There are still times where the beast is at large, when it roars inside of me, and it’s exhausting. I feel like I’m in a constant battle with my mind. When I leave a party with my friends early, a part of me thinks people are happy I’ve left. My anxiety-ridden brain makes me feel like I annoy people and that my friends don’t actually like me. I try to be rational, but there’s no reasoning with anxiety.

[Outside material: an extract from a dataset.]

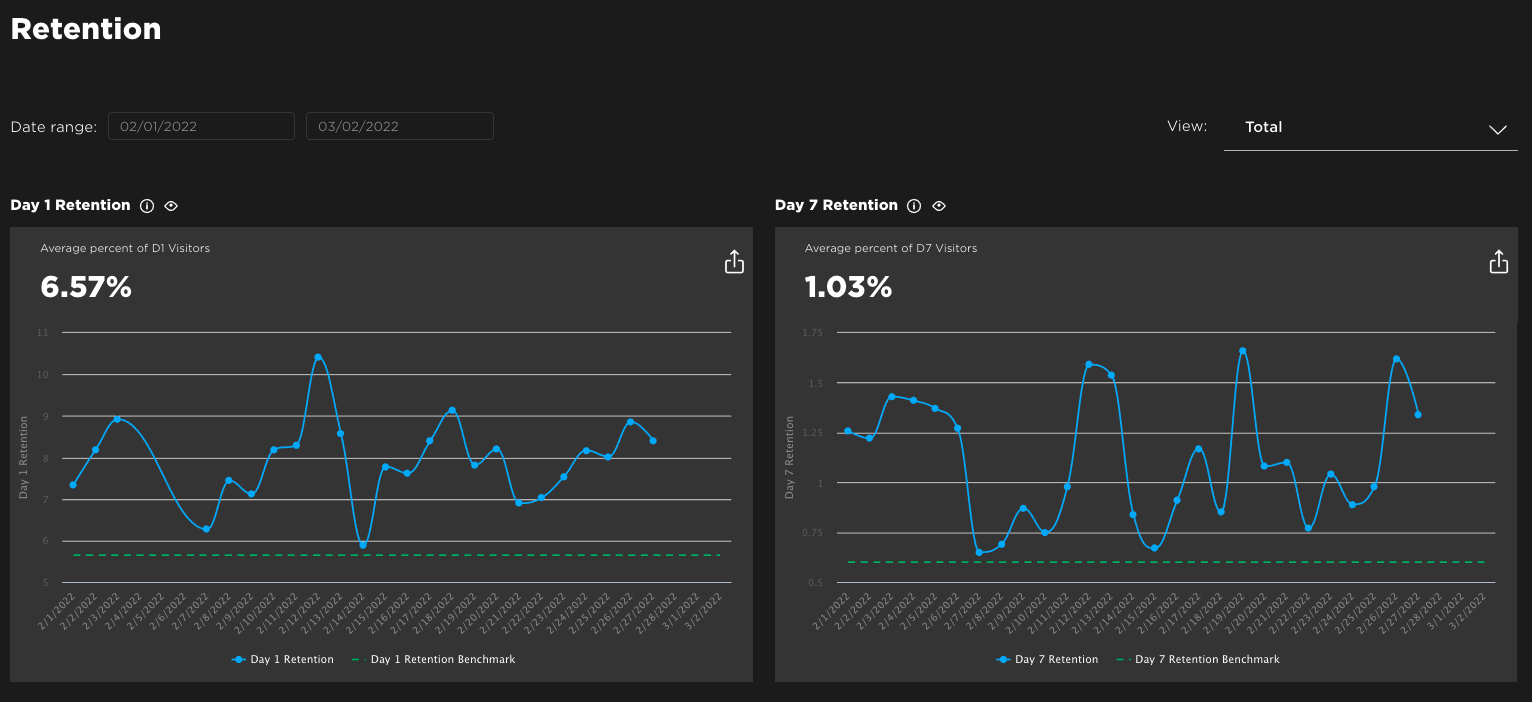
Task: Click the 6.57% average D1 value
Action: point(86,288)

I’m pleased to say anxiety is no longer a daily battle for me. However, I do spiral when work gets busy. Loose daily routines, regular sleep and exercise have helped. I am slowly learning to let go and to care less about what everyone else thinks as well as accepting kindness without suspicion
I have been talking to my doctor about different forms of medication too. I am very fortunate to have a wonderful doctor who is happy to answer questions I have about how drugs might impact my life. After she told me I probably wouldn’t notice a difference for a couple of months, I’m starting to realise change doesn’t happen overnight. My personality isn’t going to immediately change, but I’m definitely on the right path to bringing a little calm to my mind.
Although it’s still early days, I finally feel as though I am ready to put myself and my wellbeing first. Everyone has a difference experience with anxiety, I have found talking about it helps massively. Even something as simple as sharing tips or showing some support comes a long way. Finding people you can talk to and trust is essential.
I’ve got a long road ahead of me, but I’m glad I took the first step.